Work task: Take the data and return it in full. Change nothing.

The data:
:::
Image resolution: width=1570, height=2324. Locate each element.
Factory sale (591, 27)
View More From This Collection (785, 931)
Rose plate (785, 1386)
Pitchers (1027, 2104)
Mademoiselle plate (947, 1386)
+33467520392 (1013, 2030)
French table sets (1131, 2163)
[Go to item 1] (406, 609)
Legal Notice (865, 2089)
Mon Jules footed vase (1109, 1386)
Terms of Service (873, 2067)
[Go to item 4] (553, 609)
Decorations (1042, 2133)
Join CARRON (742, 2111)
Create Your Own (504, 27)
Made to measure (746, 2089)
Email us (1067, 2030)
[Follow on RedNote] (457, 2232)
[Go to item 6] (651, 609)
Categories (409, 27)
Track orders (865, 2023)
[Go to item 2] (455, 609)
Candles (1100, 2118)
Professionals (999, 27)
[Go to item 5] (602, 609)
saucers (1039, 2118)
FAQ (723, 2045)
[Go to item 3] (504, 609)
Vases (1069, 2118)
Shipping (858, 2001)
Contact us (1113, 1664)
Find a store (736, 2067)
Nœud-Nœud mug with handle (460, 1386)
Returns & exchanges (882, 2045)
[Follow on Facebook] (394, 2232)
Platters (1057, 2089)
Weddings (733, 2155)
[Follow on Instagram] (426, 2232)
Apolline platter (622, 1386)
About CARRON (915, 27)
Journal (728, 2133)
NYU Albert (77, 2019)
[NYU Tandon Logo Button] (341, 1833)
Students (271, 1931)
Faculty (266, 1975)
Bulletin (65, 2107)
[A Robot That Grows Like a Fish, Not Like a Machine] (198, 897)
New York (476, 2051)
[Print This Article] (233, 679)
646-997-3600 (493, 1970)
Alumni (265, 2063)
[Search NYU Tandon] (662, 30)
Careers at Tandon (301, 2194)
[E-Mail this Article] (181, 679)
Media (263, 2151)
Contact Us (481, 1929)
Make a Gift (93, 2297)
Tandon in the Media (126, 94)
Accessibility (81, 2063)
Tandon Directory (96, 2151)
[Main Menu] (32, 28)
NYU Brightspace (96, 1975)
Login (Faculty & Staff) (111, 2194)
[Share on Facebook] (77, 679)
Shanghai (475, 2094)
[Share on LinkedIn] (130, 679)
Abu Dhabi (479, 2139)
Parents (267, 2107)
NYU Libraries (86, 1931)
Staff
:::
Response to the task:
Image resolution: width=1570, height=2324. Locate each element.
Factory sale (591, 27)
View More From This Collection (785, 931)
Rose plate (785, 1386)
Pitchers (1027, 2104)
Mademoiselle plate (947, 1386)
+33467520392 (1013, 2030)
French table sets (1131, 2163)
[Go to item 1] (406, 609)
Legal Notice (865, 2089)
Mon Jules footed vase (1109, 1386)
Terms of Service (873, 2067)
[Go to item 4] (553, 609)
Decorations (1042, 2133)
Join CARRON (742, 2111)
Create Your Own (504, 27)
Made to measure (746, 2089)
Email us (1067, 2030)
[Follow on RedNote] (457, 2232)
[Go to item 6] (651, 609)
Categories (409, 27)
Track orders (865, 2023)
[Go to item 2] (455, 609)
Candles (1100, 2118)
Professionals (999, 27)
[Go to item 5] (602, 609)
saucers (1039, 2118)
FAQ (723, 2045)
[Go to item 3] (504, 609)
Vases (1069, 2118)
Shipping (858, 2001)
Contact us (1113, 1664)
Find a store (736, 2067)
Nœud-Nœud mug with handle (460, 1386)
Returns & exchanges (882, 2045)
[Follow on Facebook] (394, 2232)
Platters (1057, 2089)
Weddings (733, 2155)
[Follow on Instagram] (426, 2232)
Apolline platter (622, 1386)
About CARRON (915, 27)
Journal (728, 2133)
NYU Albert (77, 2019)
[NYU Tandon Logo Button] (341, 1833)
Students (271, 1931)
Faculty (266, 1975)
Bulletin (65, 2107)
[A Robot That Grows Like a Fish, Not Like a Machine] (198, 897)
New York (476, 2051)
[Print This Article] (233, 679)
646-997-3600 (493, 1970)
Alumni (265, 2063)
[Search NYU Tandon] (662, 30)
Careers at Tandon (301, 2194)
[E-Mail this Article] (181, 679)
Media (263, 2151)
Contact Us (481, 1929)
Make a Gift (93, 2297)
Tandon in the Media (126, 94)
Accessibility (81, 2063)
Tandon Directory (96, 2151)
[Main Menu] (32, 28)
NYU Brightspace (96, 1975)
Login (Faculty & Staff) (111, 2194)
[Share on Facebook] (77, 679)
Shanghai (475, 2094)
[Share on LinkedIn] (130, 679)
Abu Dhabi (479, 2139)
Parents (267, 2107)
NYU Libraries (86, 1931)
Staff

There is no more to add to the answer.